The Architecture Design Of Intrusion Prevention System And The Research On Key Problems

As the application of the computer and network technology is popularized day by day, various kinds of online security questions are outstanding day by day. There are two kinds of main network security practices among them: Intrusion Detection System (IDS) and Firewall. However, since of their own defects, they can't solve the serious online security problems perfectly. Firstly, this paper introduces and analyses the principles and defects of Intrusion Detection System and Firewall, and analyses the weakness from performance and dependability of method that uses the interaction model to defend against the network attack, which combines the Intrusion Detection System and Firewall for defending issues. This paper designs the architecture of Intrusion Prevention System (IPS), which combines the audit function and defense function for particular defending requirements. This system optimizes the detection and analysis component based on the special demand of prevention task that is in charge of detecting intrusion issues and consists of intrusion signature analysis module and prevention policy creating module.
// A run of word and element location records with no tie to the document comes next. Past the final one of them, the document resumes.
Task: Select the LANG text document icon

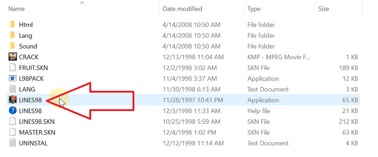Action: click(x=13, y=89)
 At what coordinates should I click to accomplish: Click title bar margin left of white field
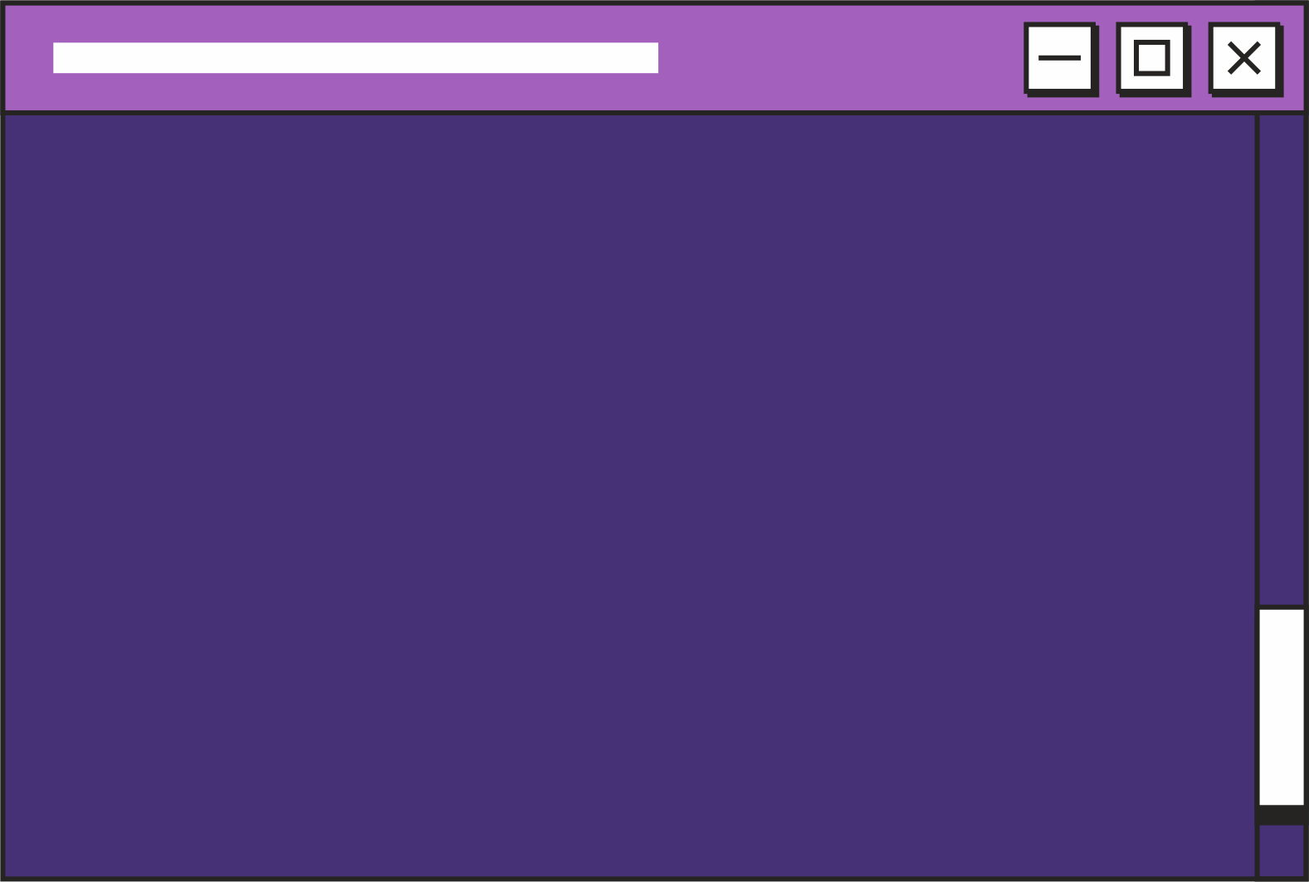[x=29, y=58]
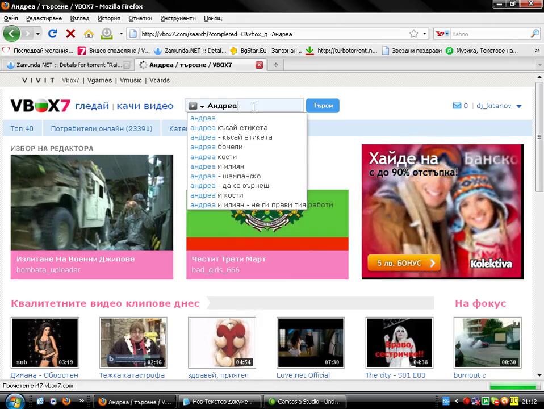Go to the Firefox Home page icon
544x409 pixels.
click(x=89, y=34)
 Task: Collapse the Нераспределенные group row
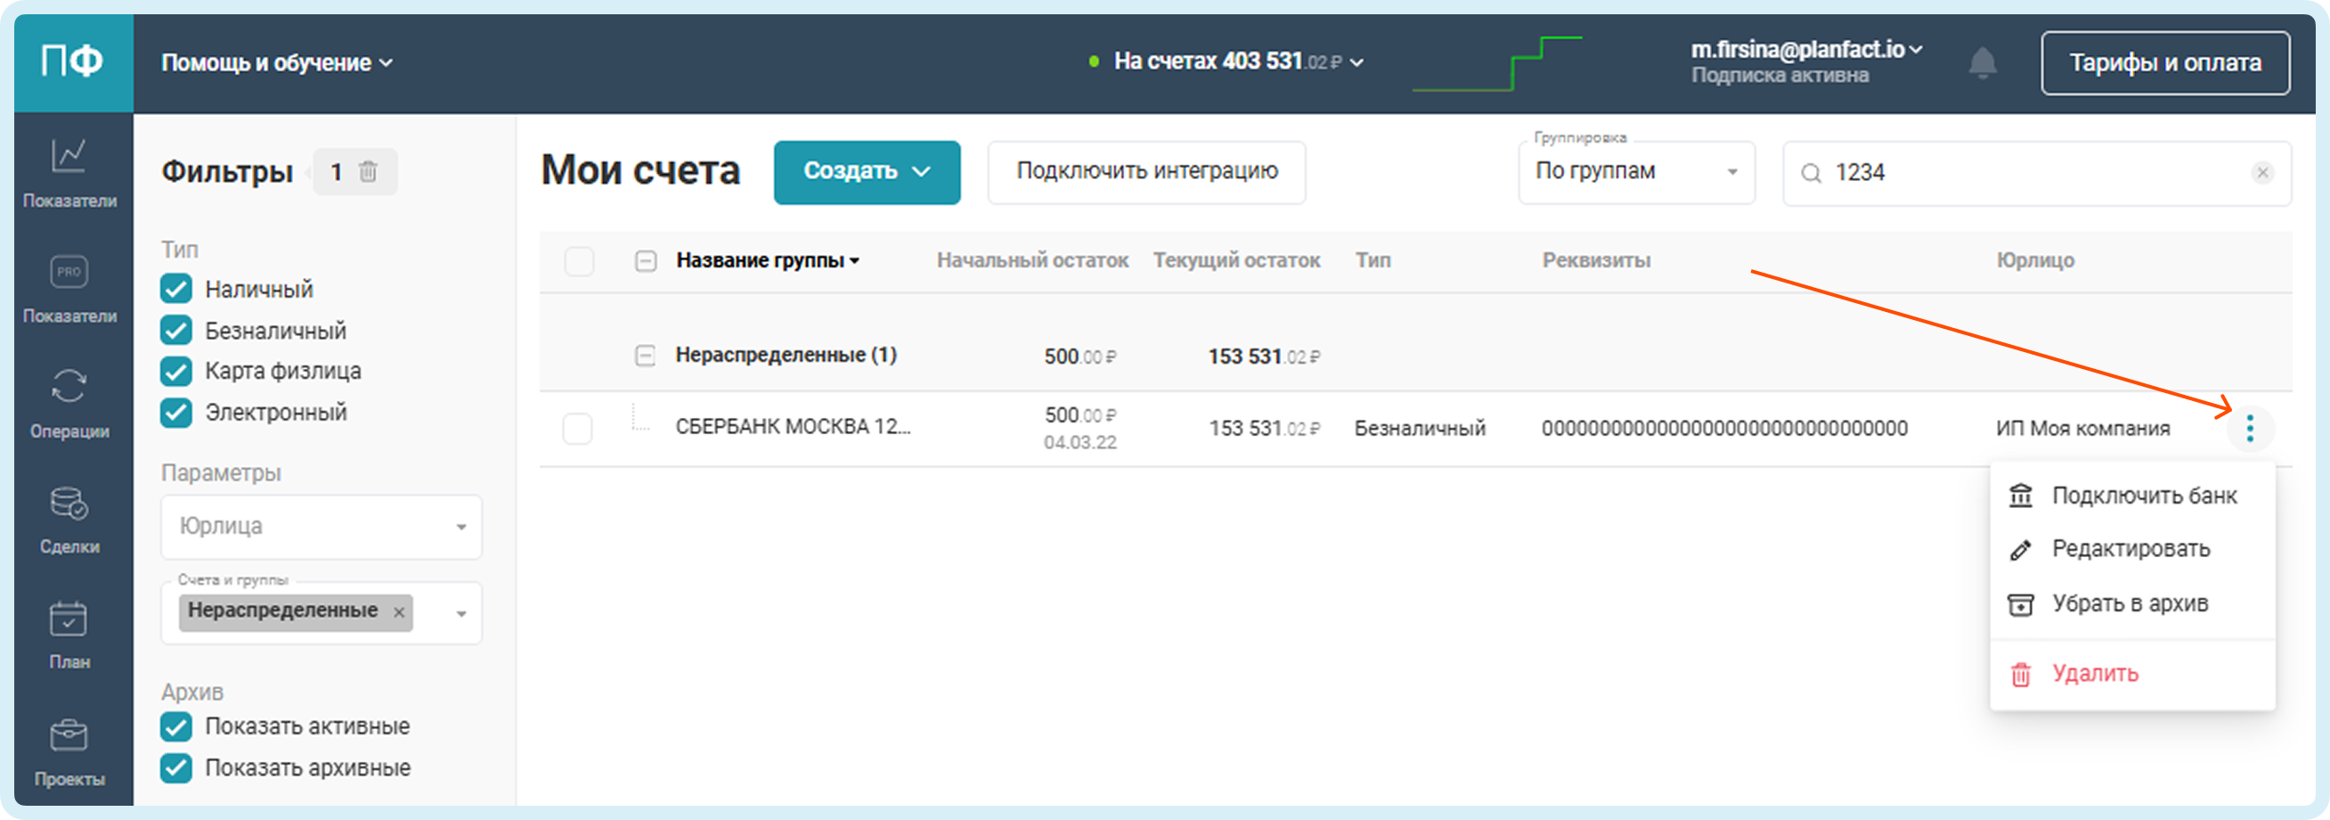645,356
Prevention policy execution component provides intensive defense by particular execution engine. The Distributed Denial of Service (DDoS) attack is one of the most serious network threats and the one that is most difficult to defend. The traditional technologies of Intrusion Detection System and Firewall can't resist it effectively. Hence, it is recognized to be the key problem that how to create an available measure in Intrusion Prevention System to defend the DDoS attack effectively and adapably. This paper discusses the current status, features and forms of DDoS attack systematically and analysis the flaws of current defending practices. Basing on the behavior characteristic differentiation, this paper presents a defending theory that use different measures to defend the DDoS attack with different behavior patterns and creates a three-phase defending model basing on the state-control mechanism and phase-defending policy. This paper implements the main parts and the key modules of the DDoS defending model and proves the availability and stability of the model.